Posted May 30, 20187 yr I noticed that in 4.3, Codepen was removed from \IPS\Text\Parser::_oembedServices. Was this intentional? And if so, can you please provide the reason? I have a client that uses codepen extensively, so if there was a valid reason for its removal, I'd like to know so that I can be aware of the "consequences" of putting it back in. Thanks.
May 30, 20187 yr Yes, it was removed because of security concerns with the pen actually executing JavaScript from inside the embed.
May 30, 20187 yr Yes, it was intentional. Codepen can execute javascript in the local scope, so it introduced a minor potential security vulnerability. Doh, Ryan sniped me
June 1, 20187 yr That's a huge disappointment and I'd like to strongly recommend that you put it back. Codepen embeds didn't run by default anyway - the user needed to click to activate. It's not like having the user click a link to go to the codepen URL (instead of embedding) would somehow protect them from malicious JS in that codepen, right? So this is just kicking the can down the road (and simultaneously frustrating your customers like me and providing a worse user experience for forums users). Literally almost every thread in our forums has a codepen, so this decision you made has significant ramifications for us. Please reconsider.
June 4, 20187 yr There's no reason it couldn't be done with a plugin, however we actually received a security report about the issue and had to take action. Social engineering could be used to cause harm on sites with less savvy users.
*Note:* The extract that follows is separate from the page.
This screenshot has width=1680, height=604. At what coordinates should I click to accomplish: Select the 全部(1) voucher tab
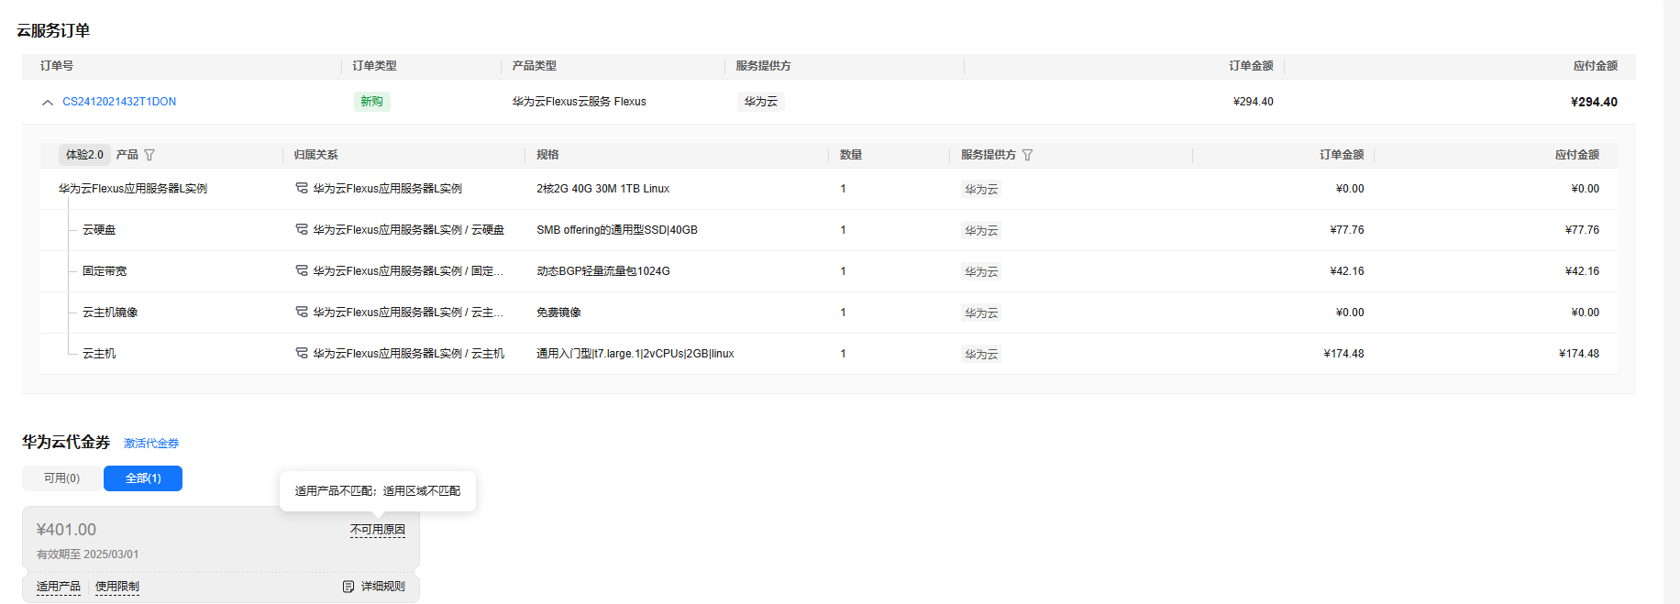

June 8, 20187 yr On 6/4/2018 at 10:14 AM, bfarber said: There's no reason it couldn't be done with a plugin, however we actually received a security report about the issue and had to take action. Social engineering could be used to cause harm on sites with less savvy users. didn't realize JS was so powerful, it could alter the course of a entire culture and society ? Edited June 8, 20187 yr by CodingJungle
June 8, 20187 yr I would like to know if a mechanism like https://developer.mozilla.org/it/docs/Web/Security/Subresource_Integrity could be a solution to the problem
Archived
This topic is now archived and is closed to further replies.